Argentina proposed a creative way out of its debt showdown on Friday night, describing a mix of cash and bonds that it suggested would amount to a huge profit, but not a gargantuan one, for the investors it calls "vulture funds."
The government's lawyers gave an appellate panel in New York a proposed payment plan that could take many more years to cancel US$1.44 billion ($1.72 billion) in defaulted bonds, interest and penalties left unpaid since the country's world-record 2001 default.
"Argentina's proposal accounts for past-due amounts to bring the debt current, provides for a fair return going forward, and also gives an upside in the form of annual payments if Argentina's economy grows," the lawyers said.
The money directly at stake in this case is just a fraction of Argentina's remaining defaulted debt, which adds up to more than $11 billion in capital and interest. This plan would also enable those creditors to get paid as well, over time, providing an equitable solution, the lawyers argued.
And to be truly fair to all, they said the new bonds would also be made available to the vast majority of investors who accepted pennies on the dollar in 2005 and 2010 for their defaulted debt.
Argentina is arguing that to do otherwise would violate the principle the court aims to uphold, the "pari passu" clause in the original bond contracts, which means the sovereign debt issuer must treat all bondholders equally.
"This proposal would provide plaintiffs with significant compensation, and unlike the '100 cents on the dollar immediately' formula adopted by the court below is consistent with the pari passu clause, longstanding principles of equity, and the republic's capacity to pay," Argentina argued.
Just who owns these bonds and at what price they were originally bought for is impossible to say. Even defaulted bonds are constantly traded, and the plaintiffs include huge hedge fund investors like billionaire Paul Singer as well as Argentine retirees who saw their much more humble life savings melt away in Argentina's economic crisis.
Under this deal, Argentina said the mum and dad investors would get immediate cash for the interest that has built up since 2003, plus Par bonds and GDP bonds that would eventually make them whole.
Institutional investors would be offered a different mix, mostly discount bonds, which Argentina said would reward them handsomely.
It cited as an example nearly US$50 million in defaulted debt that the lead plaintiffs, NML Capital Ltd, reportedly purchased in 2008. Accepting the mix of new bonds in exchange for these bad debts would eventually provide an aggregate profit of 284 per cent, but not an unfair gain of 1380 per cent, the lawyers argued.
President Cristina Fernandez personally reviewed the proposal just before it was filed.

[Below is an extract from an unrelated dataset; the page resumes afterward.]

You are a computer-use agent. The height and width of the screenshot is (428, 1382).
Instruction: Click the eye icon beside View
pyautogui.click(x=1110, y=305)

Fernandez and her economic team are proud of sharply reducing the country's foreign debt burden from 166 per cent of GDP in 2002 to just 46 per cent recently, and never failing to meet payments on the new bonds her government issued in exchange for the defaulted debt.
Argentina can pay US$1.44 billion, but there are many more creditors seeking the same kind of judgment that NML Capital won from US District Judge Thomas Griesa last year. If upheld, it would force the country to pay out an economy-destroying US$43 billion in cash, the government said.
But the payment plan it proposed on Friday night includes some bonds that wouldn't come fully due for 25 years, and that could be a non-starter with the appellate judges in New York, whose rulings in bond litigation are almost never second-guessed by the US Supreme Court.